Pxdn mRNA modification by Nm requires box C/D snoRNAs. 293T cell lines with CRISPR/Cas9 knockout (KO) for U32A (n = 3), U51 (n = 3), or U32A + U51 (n = 4). Each KO cell line is an independent biological sample, analyzed in two independent experiments. Mean and SEM error bars, *p < 0.05 vs. 293T, by one-way ANOVA. a Pxdn mRNA from snoRNA KO cells showed loss of Nm (*p = 0.0086). b snoRNA KO cells showed reduced Pxdn mRNA (*p = 0.0128). c Peroxidase activity in cells was measured using Amplex Red and normalized to WT (*p = 0.039)

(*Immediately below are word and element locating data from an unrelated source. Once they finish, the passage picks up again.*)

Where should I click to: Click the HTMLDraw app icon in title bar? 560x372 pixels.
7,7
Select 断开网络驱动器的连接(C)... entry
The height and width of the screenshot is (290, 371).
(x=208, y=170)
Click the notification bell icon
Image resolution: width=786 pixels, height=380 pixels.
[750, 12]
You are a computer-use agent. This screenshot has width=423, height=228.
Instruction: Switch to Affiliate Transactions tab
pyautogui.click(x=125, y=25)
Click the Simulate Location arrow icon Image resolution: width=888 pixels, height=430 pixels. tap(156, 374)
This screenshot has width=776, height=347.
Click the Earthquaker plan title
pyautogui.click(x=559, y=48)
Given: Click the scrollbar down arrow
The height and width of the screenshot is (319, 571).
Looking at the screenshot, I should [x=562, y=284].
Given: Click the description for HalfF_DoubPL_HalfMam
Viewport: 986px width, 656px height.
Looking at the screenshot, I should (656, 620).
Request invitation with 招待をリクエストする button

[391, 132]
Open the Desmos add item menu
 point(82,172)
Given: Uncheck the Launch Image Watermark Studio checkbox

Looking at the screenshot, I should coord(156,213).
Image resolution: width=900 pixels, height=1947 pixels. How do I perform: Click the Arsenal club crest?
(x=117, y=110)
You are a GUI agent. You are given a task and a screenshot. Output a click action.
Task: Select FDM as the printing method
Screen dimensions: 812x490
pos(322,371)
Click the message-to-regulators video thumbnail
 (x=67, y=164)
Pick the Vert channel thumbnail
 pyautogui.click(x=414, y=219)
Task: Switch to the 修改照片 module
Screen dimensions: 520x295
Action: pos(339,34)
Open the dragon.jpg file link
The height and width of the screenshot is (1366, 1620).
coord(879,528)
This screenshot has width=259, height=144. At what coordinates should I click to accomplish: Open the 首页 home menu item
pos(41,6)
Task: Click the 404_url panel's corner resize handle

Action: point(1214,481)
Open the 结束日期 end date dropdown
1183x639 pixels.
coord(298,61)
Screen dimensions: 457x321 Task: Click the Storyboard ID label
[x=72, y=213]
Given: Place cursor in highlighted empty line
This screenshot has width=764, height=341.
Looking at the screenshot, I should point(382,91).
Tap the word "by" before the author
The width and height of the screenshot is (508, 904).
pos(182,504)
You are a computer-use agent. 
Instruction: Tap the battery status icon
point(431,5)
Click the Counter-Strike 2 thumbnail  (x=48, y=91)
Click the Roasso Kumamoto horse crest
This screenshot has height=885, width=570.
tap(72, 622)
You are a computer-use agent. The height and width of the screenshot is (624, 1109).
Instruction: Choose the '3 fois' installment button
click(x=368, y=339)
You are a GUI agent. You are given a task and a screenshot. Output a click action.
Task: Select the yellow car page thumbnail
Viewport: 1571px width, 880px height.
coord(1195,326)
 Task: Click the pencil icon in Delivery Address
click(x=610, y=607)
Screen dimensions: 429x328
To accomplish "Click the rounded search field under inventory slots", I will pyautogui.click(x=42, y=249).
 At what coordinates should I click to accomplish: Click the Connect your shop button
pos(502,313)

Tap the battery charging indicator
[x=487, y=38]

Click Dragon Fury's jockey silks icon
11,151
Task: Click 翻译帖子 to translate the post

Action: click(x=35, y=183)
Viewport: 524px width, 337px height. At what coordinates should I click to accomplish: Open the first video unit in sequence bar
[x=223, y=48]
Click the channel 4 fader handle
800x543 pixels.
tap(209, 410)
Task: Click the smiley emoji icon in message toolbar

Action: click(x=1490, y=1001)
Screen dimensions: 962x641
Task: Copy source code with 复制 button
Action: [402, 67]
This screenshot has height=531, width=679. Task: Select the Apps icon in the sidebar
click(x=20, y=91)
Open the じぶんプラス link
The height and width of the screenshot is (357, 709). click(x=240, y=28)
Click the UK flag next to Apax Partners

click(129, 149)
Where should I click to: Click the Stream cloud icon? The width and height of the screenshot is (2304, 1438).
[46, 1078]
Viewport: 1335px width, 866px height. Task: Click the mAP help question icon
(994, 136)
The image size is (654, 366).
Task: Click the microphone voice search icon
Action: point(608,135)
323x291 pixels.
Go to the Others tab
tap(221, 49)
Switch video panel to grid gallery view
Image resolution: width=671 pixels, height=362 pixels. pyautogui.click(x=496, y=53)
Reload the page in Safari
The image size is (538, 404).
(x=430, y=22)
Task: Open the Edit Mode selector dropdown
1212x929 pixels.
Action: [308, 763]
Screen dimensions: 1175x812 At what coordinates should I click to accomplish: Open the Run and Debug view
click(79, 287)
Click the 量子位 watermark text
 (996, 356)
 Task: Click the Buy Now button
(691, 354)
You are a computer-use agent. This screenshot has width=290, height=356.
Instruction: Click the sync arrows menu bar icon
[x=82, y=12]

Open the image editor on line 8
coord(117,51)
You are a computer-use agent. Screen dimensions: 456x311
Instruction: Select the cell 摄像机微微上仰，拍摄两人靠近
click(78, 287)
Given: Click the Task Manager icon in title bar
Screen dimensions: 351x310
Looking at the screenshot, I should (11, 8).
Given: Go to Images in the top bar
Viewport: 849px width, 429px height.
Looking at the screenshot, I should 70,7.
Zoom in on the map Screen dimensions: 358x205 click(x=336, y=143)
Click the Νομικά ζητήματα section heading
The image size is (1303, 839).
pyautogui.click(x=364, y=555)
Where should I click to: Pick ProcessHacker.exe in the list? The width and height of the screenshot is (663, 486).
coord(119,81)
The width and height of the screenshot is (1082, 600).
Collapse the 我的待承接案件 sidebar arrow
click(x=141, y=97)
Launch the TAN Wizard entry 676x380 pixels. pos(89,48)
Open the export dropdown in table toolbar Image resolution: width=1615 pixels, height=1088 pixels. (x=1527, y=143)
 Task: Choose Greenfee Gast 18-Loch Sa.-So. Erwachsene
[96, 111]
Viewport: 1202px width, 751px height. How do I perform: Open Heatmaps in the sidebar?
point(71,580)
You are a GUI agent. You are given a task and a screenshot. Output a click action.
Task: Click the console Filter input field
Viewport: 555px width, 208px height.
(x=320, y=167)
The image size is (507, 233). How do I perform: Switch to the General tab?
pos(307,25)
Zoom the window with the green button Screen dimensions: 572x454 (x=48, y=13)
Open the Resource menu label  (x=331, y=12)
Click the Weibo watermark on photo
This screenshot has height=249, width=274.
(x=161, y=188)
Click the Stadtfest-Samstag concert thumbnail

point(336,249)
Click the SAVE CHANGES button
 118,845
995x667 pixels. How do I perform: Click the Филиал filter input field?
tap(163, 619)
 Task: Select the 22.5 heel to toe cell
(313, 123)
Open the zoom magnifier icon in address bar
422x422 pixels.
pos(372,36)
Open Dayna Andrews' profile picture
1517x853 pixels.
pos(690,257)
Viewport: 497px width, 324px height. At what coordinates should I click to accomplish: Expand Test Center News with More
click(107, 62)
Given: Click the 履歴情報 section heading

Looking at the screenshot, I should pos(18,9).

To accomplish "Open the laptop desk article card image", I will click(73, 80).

Regulation of Pxdn expression in vivo

Pxdn mRNA is expressed in most tissues, but PXDN protein (also known as vascular peroxidase 1, VPO1) has been found most abundantly in the heart, vasculature, and circulation26,27. Immunoblotting failed to detect significant amounts of PXDN protein in our 293T cells, despite robust mRNA expression and measurable peroxidase activity. We therefore analyzed hearts from mice that have been engineered for germline loss of all four Rpl13a snoRNAs, including U32A but not U51 (sno −/–)19. The sno −/− mice have been previously validated and characterized, demonstrating reduced levels of ROS and oxidative stress in the pancreatic beta cells, and resistance to developing of diabetes19. Since prior studies have shown that haploinsufficiency of the Rpl13a snoRNAs results in lower levels of ROS and oxidative stress18, we tested both heterozygous (sno + /−) and homozygous (sno −/−) animals for relevant Pxdn phenotypes in the heart.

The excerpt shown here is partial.